## Materials provided
= = = = = = =

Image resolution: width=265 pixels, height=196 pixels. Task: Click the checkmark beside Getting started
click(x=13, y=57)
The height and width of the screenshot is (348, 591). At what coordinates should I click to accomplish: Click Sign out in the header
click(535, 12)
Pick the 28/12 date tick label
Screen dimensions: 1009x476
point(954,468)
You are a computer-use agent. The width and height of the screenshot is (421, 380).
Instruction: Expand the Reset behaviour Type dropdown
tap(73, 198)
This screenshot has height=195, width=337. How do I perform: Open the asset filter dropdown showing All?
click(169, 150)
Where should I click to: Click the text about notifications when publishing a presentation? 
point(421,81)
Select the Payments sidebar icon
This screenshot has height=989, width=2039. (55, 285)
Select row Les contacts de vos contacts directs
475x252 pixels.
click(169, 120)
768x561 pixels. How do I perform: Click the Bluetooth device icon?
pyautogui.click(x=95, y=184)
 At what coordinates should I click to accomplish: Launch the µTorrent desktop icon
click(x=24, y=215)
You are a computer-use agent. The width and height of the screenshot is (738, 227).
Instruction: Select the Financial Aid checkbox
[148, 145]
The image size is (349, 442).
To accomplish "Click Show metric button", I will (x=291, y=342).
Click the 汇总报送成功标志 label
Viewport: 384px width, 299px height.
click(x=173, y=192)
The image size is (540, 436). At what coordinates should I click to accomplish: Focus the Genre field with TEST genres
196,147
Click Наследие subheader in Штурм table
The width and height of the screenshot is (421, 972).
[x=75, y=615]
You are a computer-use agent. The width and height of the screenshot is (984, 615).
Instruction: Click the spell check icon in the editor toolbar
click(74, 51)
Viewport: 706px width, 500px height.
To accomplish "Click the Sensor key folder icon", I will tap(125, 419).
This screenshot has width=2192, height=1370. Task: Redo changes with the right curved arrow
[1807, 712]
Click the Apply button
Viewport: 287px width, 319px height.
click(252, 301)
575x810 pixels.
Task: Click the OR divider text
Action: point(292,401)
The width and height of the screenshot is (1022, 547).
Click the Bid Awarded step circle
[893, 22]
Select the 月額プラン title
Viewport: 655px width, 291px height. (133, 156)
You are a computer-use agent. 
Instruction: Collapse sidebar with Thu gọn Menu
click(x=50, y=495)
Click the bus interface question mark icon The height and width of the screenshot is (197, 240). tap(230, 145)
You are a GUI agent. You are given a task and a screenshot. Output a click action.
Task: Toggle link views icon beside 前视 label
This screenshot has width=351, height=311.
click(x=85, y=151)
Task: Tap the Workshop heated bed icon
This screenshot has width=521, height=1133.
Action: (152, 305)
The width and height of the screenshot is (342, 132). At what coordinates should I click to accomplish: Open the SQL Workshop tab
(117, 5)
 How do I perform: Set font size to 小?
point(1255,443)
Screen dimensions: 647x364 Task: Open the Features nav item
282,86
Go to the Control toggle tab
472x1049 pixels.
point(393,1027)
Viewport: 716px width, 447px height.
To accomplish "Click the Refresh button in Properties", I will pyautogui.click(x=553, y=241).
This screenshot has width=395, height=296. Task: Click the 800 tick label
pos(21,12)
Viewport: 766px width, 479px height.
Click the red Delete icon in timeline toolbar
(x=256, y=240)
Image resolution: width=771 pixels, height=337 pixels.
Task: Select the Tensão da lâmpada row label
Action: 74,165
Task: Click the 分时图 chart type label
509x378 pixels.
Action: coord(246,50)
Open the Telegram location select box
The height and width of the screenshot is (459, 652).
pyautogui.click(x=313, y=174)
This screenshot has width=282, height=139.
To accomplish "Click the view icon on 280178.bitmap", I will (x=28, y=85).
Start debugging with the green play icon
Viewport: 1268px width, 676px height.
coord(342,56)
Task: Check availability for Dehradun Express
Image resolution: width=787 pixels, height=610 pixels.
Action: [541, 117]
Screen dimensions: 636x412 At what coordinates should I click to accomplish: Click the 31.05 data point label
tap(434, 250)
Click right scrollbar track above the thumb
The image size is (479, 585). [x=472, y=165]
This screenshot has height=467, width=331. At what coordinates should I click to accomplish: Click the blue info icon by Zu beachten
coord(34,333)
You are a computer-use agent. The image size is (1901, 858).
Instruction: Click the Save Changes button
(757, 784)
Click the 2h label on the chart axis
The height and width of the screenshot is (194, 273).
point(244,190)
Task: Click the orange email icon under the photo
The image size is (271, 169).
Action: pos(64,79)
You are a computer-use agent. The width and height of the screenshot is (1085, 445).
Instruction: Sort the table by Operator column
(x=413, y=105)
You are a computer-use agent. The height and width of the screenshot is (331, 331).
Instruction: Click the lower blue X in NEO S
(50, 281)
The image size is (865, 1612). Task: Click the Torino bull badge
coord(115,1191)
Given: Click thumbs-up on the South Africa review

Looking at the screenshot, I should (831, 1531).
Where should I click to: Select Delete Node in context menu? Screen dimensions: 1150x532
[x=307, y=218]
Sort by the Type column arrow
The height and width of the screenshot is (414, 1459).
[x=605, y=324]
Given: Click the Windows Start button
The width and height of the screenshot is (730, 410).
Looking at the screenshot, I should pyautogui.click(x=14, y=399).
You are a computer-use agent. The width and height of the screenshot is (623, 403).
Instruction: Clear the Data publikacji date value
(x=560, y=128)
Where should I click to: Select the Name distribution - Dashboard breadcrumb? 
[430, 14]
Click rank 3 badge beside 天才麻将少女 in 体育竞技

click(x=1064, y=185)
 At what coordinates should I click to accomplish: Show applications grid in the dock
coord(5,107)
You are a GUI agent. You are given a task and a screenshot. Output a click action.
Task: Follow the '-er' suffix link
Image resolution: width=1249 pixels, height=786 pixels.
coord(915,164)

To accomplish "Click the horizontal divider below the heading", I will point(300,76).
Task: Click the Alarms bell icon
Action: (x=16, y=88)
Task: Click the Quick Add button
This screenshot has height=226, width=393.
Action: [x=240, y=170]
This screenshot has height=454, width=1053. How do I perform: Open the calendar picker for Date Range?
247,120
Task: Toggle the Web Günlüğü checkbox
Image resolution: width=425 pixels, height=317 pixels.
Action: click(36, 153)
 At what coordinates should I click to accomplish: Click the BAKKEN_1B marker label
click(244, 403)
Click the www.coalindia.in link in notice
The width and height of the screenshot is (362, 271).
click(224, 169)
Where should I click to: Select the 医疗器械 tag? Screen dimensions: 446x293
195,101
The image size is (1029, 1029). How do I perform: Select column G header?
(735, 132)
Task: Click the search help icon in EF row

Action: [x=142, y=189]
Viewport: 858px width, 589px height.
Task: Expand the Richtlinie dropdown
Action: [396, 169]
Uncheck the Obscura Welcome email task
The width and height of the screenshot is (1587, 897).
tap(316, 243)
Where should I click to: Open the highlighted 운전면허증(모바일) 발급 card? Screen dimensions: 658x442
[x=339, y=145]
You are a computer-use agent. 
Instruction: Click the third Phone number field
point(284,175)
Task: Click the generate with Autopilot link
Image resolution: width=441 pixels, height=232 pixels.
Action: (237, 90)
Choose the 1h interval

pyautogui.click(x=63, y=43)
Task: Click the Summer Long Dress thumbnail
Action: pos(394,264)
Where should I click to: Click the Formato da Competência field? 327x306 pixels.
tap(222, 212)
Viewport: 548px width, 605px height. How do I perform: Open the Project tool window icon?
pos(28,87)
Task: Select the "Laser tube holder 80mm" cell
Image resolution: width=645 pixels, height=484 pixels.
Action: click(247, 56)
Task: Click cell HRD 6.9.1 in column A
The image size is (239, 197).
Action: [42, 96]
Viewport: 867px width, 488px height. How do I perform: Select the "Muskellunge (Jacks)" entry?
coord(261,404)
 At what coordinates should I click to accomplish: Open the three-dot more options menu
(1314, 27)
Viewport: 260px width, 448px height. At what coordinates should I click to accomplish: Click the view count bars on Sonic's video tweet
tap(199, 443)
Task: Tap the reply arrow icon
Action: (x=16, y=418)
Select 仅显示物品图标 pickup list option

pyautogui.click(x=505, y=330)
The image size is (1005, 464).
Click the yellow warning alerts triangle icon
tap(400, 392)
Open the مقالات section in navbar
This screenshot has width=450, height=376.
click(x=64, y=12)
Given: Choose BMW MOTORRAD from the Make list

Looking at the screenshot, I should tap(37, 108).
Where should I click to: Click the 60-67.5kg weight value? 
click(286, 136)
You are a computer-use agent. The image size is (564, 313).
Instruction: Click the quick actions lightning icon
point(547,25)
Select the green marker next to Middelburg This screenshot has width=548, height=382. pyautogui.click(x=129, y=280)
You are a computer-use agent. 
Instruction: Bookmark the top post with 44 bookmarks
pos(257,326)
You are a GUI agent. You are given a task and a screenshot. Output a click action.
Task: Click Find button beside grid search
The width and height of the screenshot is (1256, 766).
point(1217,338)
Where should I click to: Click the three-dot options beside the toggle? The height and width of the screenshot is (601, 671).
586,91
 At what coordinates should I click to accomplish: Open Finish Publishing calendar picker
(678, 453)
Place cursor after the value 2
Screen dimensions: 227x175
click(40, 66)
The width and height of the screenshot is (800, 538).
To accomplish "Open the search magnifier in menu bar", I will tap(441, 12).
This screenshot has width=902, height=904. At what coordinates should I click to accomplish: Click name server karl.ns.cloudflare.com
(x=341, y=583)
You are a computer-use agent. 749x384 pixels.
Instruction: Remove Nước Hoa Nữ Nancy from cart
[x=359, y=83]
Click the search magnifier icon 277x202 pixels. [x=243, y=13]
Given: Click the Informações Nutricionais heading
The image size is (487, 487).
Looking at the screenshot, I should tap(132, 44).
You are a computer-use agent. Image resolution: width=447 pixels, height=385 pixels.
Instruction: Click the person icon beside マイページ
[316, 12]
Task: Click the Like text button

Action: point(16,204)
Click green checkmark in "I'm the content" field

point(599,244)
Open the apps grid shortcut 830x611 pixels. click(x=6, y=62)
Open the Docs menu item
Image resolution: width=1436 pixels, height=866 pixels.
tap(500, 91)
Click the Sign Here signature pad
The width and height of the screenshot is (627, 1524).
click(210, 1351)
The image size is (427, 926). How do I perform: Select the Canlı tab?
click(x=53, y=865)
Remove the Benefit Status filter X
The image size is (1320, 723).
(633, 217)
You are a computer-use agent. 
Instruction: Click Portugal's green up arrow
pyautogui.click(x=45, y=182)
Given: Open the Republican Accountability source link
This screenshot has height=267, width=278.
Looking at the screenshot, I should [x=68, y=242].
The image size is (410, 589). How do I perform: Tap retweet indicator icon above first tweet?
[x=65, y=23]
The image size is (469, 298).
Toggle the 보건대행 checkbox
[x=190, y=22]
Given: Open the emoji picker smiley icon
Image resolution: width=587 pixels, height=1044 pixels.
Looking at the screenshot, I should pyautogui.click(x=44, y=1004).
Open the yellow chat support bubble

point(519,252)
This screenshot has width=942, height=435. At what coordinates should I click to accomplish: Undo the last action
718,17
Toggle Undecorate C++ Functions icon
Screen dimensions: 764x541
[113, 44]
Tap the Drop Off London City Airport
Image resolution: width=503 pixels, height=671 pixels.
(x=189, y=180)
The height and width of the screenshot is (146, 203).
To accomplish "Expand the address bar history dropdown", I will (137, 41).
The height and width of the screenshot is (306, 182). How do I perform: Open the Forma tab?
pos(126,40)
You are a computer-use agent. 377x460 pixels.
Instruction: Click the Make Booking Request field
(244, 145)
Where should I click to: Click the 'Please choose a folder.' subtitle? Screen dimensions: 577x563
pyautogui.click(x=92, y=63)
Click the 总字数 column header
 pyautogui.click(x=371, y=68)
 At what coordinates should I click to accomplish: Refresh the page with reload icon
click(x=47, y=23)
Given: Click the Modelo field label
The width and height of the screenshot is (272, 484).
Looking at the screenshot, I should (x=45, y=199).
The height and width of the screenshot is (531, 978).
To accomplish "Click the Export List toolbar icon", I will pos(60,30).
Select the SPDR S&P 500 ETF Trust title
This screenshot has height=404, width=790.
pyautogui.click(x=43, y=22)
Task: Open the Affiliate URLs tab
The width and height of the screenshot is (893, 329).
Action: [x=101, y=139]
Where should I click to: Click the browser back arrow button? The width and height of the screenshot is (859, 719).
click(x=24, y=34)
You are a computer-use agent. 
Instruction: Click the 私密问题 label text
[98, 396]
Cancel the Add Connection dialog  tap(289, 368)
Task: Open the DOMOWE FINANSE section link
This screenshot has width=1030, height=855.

= = = = = = =

## Task statement
Lines with "cell": copy every one of them from the listing above.

## Answer to this exercise
Task: Select the "Laser tube holder 80mm" cell
Task: Click cell HRD 6.9.1 in column A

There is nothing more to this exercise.